The House’s Stop Online Privacy Act (or known as SOPA) and Congress’s PROTECT IP Act (or PIPA) are anti-privacy acts that are designed to fight online piracy more aggressively than its predecessor, 1996’s Digital Millennium Copyright Act (DMCA). The biggest difference between SOPA and PIPA and DMCA is the punishment relegated to the offending party.
In SOPA, advertising networks are required to stop patronizing these websites, search engines are required to stop directing traffic to the website, and Internet service providers are required to block access to these sites. Unauthorized streaming of copyrighted material would result in up to five years in prison. PIPA makes it the federal government’s problem to deal with the companies running the offending websites.
There are, naturally, issues with these bills being so encompassing and aggressive in their tactics. The foremost is that very few companies create websites with the intention of illegal streaming or piracy. The ones that were, such as Megaupload and LimeWire, were shut down and sued into submission by the current anti-piracy laws, which are limited to companies that have servers in the United States, a limit that SOPA and PIPA are designed to overcome. All the other sites that could be negatively affected by these laws—websites such as YouTube, Tumblr, LiveJournal, Blogger, and similar sites—would be censored because of what their users do and publish, which enters the realm of freedom of speech because the foundations of those websites are user-created content.
Let’s do an experiment, shall we? Go to YouTube. Type something in the search bar—a song you like, maybe. In my version of the experiment, I used the new Jason Mraz single “I Won’t Give Up”, because it was playing on my iTunes as I wrote this. The first result is the official video, posted by Jason Mraz’s company. The next dozen or so are covers by coffee house regulars who think they can play guitar. Then, there’s a taped live performance of the song, a few fan-made videos, and more covers.
If any of these videos have links to a downloading site that is not iTunes, they would fall under PIPA’s definition of piracy and infringement. This experiment is easier with television shows, which will most likely send you to streaming sites, illegal under SOPA. I tried the experiment with “Nevermind the Buzzcocks” and found it very successful.
So, under SOPA and PIPA, YouTube goes down. YouTube will lose advertising, which will most likely result in users having to pay to use the service, Google will be required to remove it from its list of sites to send people to, and your ISPs will read the address as defunct and redirect you to some annoying page that tells you as much.
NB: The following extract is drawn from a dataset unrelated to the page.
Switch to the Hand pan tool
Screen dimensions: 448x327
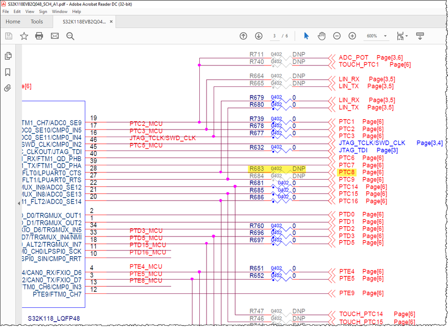point(321,36)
Can you live in a world without YouTube?
I don’t think I can.
I love cat videos.
For now, SOPA and PIPA have been stalled as lawmakers try to work out the kinks, but that doesn’t mean that similar laws won’t be appearing and reappearing in the next few years. Two of SOPA and PIPA’s biggest supporters are CBS and the Recording Industry Association of America. These are companies who profit off intellectual property in much the same way as YouTube, powerful companies with influence and, probably most importantly, create jobs for Americans. If these aggressive bills, however, do end up becoming laws (a process you can learn about in fun song form on YouTube, I’ve checked) there an immense price to pay: free entertainment, self-expression, and free speech.